In [1]:
import numpy as np
import matplotlib.pyplot as plt
import pandas as pd

In [2]:
# visualise 5 random rows from the iris dataset
data = pd.read_csv("iris.csv")
print(data.shape)
data.iloc[np.random.permutation(data.shape[0])[:5]]

(150, 5)


Unnamed: 0,sepal_length,sepal_width,petal_length,petal_width,species
35,5.0,3.2,1.2,0.2,setosa
55,5.7,2.8,4.5,1.3,versicolor
10,5.4,3.7,1.5,0.2,setosa
117,7.7,3.8,6.7,2.2,virginica
44,5.1,3.8,1.9,0.4,setosa


In [3]:
from sklearn.model_selection import train_test_split, GridSearchCV
from sklearn.neural_network import MLPClassifier

In [4]:
# possible hidden layer sizes to consider
# single layer
hidden_layer_sizes = [(i, ) for i in range(5, 15)]

# two layers
hidden_layer_sizes.extend([(i, j) for i in range(5, 15, 3) for j in range(5, 15, 3)])

hidden_layer_sizes

[(5,),
 (6,),
 (7,),
 (8,),
 (9,),
 (10,),
 (11,),
 (12,),
 (13,),
 (14,),
 (5, 5),
 (5, 8),
 (5, 11),
 (5, 14),
 (8, 5),
 (8, 8),
 (8, 11),
 (8, 14),
 (11, 5),
 (11, 8),
 (11, 11),
 (11, 14),
 (14, 5),
 (14, 8),
 (14, 11),
 (14, 14)]

In [5]:
MAX_ITER = 5000

In [6]:
# perform 5-fold cross validation to find the best hidden layer size from the options
res = GridSearchCV(MLPClassifier(max_iter = MAX_ITER), param_grid={'hidden_layer_sizes': hidden_layer_sizes}, cv=5).fit(data.iloc[:, 0:4], data.iloc[:, 4])

In [8]:
X_train, X_test, y_train, y_test = train_test_split(data.iloc[:,0:4], data.iloc[:,4], test_size=0.25, random_state=0)

In [9]:
res.best_params_, res.best_score_, res.score(X_test, y_test), res.classes_

({'hidden_layer_sizes': (6,)},
 0.9866666666666667,
 0.9736842105263158,
 array(['setosa', 'versicolor', 'virginica'], dtype='<U10'))

In [28]:
# get best 5 models
best = res.cv_results_['rank_test_score'].argsort()
indices = np.append(best[:5], best[-1])
params = [d['hidden_layer_sizes'] for d in np.array(res.cv_results_['params'])[indices]]
params

[(5, 11), (6,), (14, 8), (10,), (8, 14), (5,)]

In [30]:
for p in params:
	print(f"training model with hidden layer sizes {p}")
	model = MLPClassifier(hidden_layer_sizes = p, max_iter = MAX_ITER).fit(X_train, y_train)
	print(f"accuracy: {model.score(X_test, y_test)}")
	for i, coef in enumerate(model.coefs_):
		print(f"shape of layer {i} matrix: {coef.shape}")

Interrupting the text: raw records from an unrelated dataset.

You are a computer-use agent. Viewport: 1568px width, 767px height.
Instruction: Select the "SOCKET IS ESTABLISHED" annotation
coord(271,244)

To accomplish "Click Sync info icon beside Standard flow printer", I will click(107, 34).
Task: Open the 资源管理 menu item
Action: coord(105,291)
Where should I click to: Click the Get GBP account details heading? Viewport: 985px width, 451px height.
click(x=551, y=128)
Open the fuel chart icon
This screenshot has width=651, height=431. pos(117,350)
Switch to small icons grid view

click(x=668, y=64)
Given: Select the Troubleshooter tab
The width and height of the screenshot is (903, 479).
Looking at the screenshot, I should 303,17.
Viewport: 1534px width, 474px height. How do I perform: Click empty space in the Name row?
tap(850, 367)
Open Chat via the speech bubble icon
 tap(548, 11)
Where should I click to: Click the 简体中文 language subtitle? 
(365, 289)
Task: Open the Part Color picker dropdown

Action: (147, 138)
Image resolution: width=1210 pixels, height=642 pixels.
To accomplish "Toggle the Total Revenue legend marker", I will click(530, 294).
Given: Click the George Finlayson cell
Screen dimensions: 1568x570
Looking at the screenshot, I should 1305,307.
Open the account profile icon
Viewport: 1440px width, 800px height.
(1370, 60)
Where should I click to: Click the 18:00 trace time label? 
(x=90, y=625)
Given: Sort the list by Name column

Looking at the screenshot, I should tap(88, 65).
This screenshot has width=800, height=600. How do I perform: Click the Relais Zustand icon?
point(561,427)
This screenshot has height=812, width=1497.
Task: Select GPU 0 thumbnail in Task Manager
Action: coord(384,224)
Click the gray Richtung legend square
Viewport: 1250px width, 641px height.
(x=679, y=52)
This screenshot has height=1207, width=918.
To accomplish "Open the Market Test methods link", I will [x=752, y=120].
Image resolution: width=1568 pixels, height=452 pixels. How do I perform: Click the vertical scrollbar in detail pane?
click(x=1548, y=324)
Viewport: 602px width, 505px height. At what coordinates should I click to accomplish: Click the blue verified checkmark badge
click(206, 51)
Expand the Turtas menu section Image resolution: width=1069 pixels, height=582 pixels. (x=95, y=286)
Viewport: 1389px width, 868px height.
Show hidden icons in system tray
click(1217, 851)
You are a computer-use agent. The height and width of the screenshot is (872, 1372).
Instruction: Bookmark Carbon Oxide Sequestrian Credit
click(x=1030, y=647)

	# output model structure, trained weights and biases
	# TODO: binary file
	fname = f'trained_iris_model_{"_".join([str(s) for s in p])}.txt'
	with open(f"models/{fname}", 'w') as f:
		f.write(f"{p}\n")
		for weights, biases in zip(model.coefs_, model.intercepts_):
			f.write(f"{weights}\n")
			f.write(f"{biases}\n")
	print()

training model with hidden layer sizes (5, 11)
accuracy: 0.9473684210526315
shape of layer 0 matrix: (4, 5)
shape of layer 1 matrix: (5, 11)
shape of layer 2 matrix: (11, 3)

training model with hidden layer sizes (6,)
accuracy: 0.9736842105263158
shape of layer 0 matrix: (4, 6)
shape of layer 1 matrix: (6, 3)

training model with hidden layer sizes (14, 8)
accuracy: 0.9736842105263158
shape of layer 0 matrix: (4, 14)
shape of layer 1 matrix: (14, 8)
shape of layer 2 matrix: (8, 3)

training model with hidden layer sizes (10,)
accuracy: 0.9736842105263158
shape of layer 0 matrix: (4, 10)
shape of layer 1 matrix: (10, 3)

training model with hidden layer sizes (8, 14)
accuracy: 0.9736842105263158
shape of layer 0 matrix: (4, 8)
shape of layer 1 matrix: (8, 14)
shape of layer 2 matrix: (14, 3)

training model with hidden layer sizes (5,)
accuracy: 0.2894736842105263
shape of layer 0 matrix: (4, 5)
shape of layer 1 matrix: (5, 3)